Updates
Feb 4: Added detail about the max depth. Specifying that the depth argument is “non-inclusive”: if the max-depth is N, then it prints the tree to depth N, not including the nodes at depth N.
Introduction
The goal of this assignment is to practice system calls and dynamic memory allocation. You’ll be writing a program that explores the /proc virtual file system to generate (and display) a tree of the processes (the executing programs) on the system. To do so, you will need to dynamically allocate and manipulate nodes in a tree structure. The end result will be output that describes the children of a given process, much like the pstree command does:
$ pstree -p 1123 sshd(1123)---sshd(25914)---sshd(25987)---bash(25988)---pstree(1243) |-sshd(27395)---sshd(27468)---bash(27469) |-sshd(29462)---sshd(29498)---bash(29531) |-sshd(29499)---sshd(29529)---sftp-server(29530) |-sshd(29874)---sshd(29912)---bash(29913) |-sshd(30932)---sshd(30962)---sftp-server(30963) | |-sftp-server(30964) | |-sftp-server(30965) |-sshd(31511)---sshd(31547)---bash(31548)
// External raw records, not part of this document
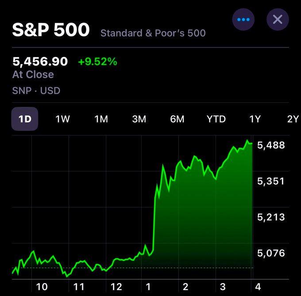Select the 1D time range
Image resolution: width=301 pixels, height=296 pixels.
point(25,119)
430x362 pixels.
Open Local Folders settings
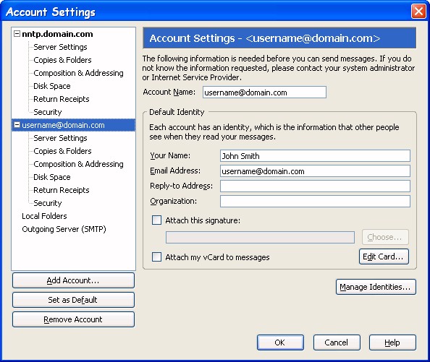coord(44,216)
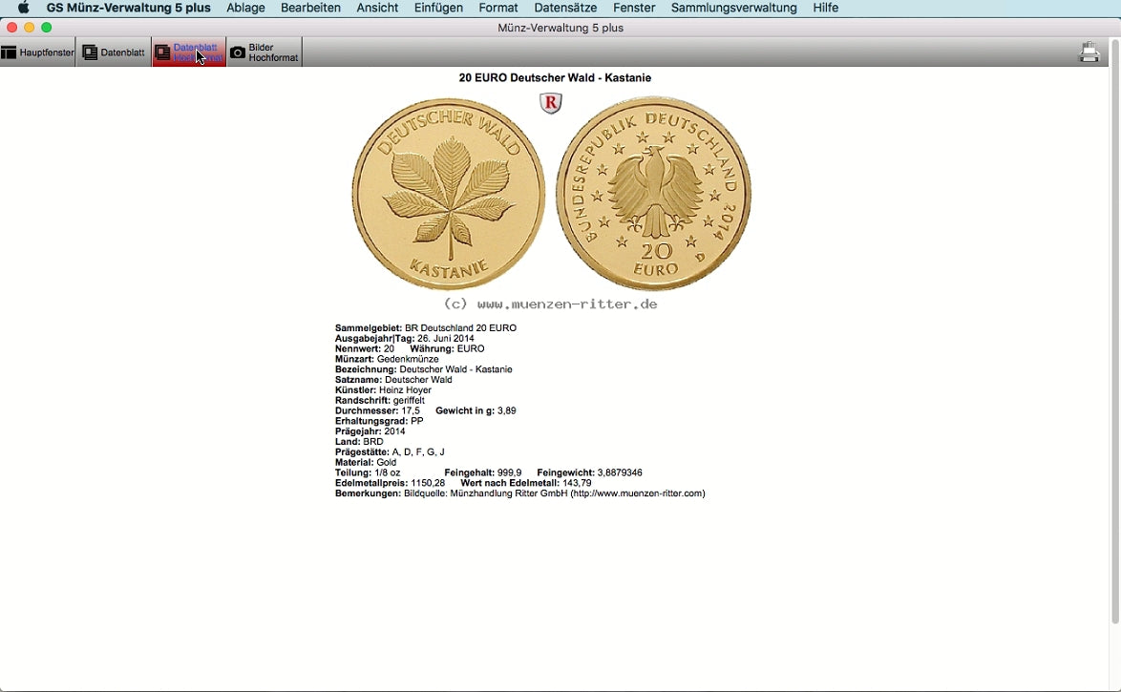This screenshot has width=1121, height=692.
Task: Open GS Münz-Verwaltung 5 plus app menu
Action: pyautogui.click(x=128, y=8)
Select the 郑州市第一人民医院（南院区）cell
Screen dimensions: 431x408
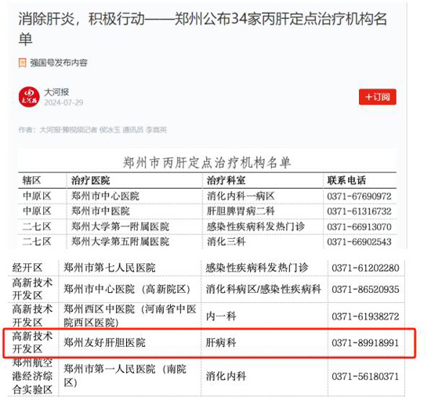[x=125, y=376]
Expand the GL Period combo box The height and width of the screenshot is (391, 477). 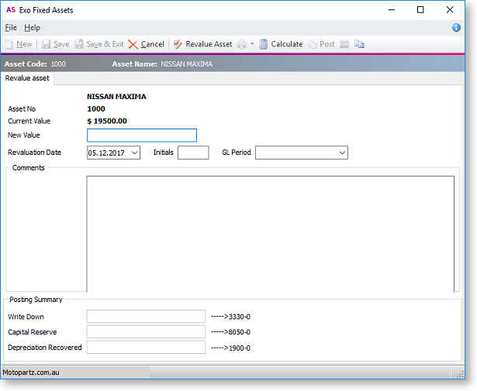click(342, 153)
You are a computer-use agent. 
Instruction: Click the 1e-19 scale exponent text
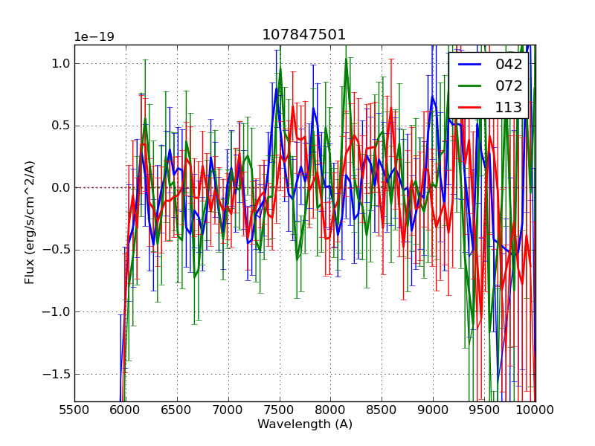[x=94, y=37]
Please remember that we are using testing scripts to evaluate your work. As a result, it’s very important that (a) all of your files are named correctly and located in the specified locations in your repository and (b) your output matches the expected output precisely.
The assignment is initially due at 10:00 p.m. on Wednesday, February 14. We will test your code on a linux lab machine immediately after the deadline and will send you the results of our tests. Second submissions are due at 10:00 p.m. on Friday, February 16, immediately before reading week.
Getting Started
Pull your git repository. There should be a new folder named a2. All of your code for this assignment should be located in this folder and includes a Makefile; print_ptree.c, which contains the main function and will need some additional argument handling code; test_print.c, which contains a main function for testing a single function; ptree.h, which contains function prototypes and a struct for a tree node; and ptree.c, which contains the signatures for the two functions to be written. There is also a directory for testing with simulated data.
Like Assignment 1, I recommend that you start by doing a walkthrough of the Background section and then, as you explore, create tests that you can use to verify your program. You may want to create a few proc-like directory trees that you can create for testing. Then, you can write a bash script that executes your code on the tests so that you can check the output.
Testing
Your Makefile contains an option to help you with testing. Open it with a text editor. You should see two lines that define FLAGS, one of which is commented out:
FLAGS = -Wall -Werror -std=c99 # FLAGS = -Wall -Werror -g -std=c99 -DTEST
If you wish to run tests using your tests/ directory, rather than the actual /proc directory for the system, comment out the first line and uncomment the second. Then, when you compile your code, your program will look for process information in the tests/ directory rather than in /proc. You can add additional examples to your tests/ directory. We have included the processes necessary to reproduce the example at the top of this handout.
Important Note: The tests in the tests/ directory are likely to have small differences from the entries in /proc. For example, the exe file in our tests is a regular file, rather than a link, and none of the cmdline files include anything other than just the executable name. You should also test on a linux machine with /proc, but it’s useful to have a clean, replicable example to test on (and if you are on a non-linux machin, you don’t have a proc/ at all) which is why tests/ will be useful.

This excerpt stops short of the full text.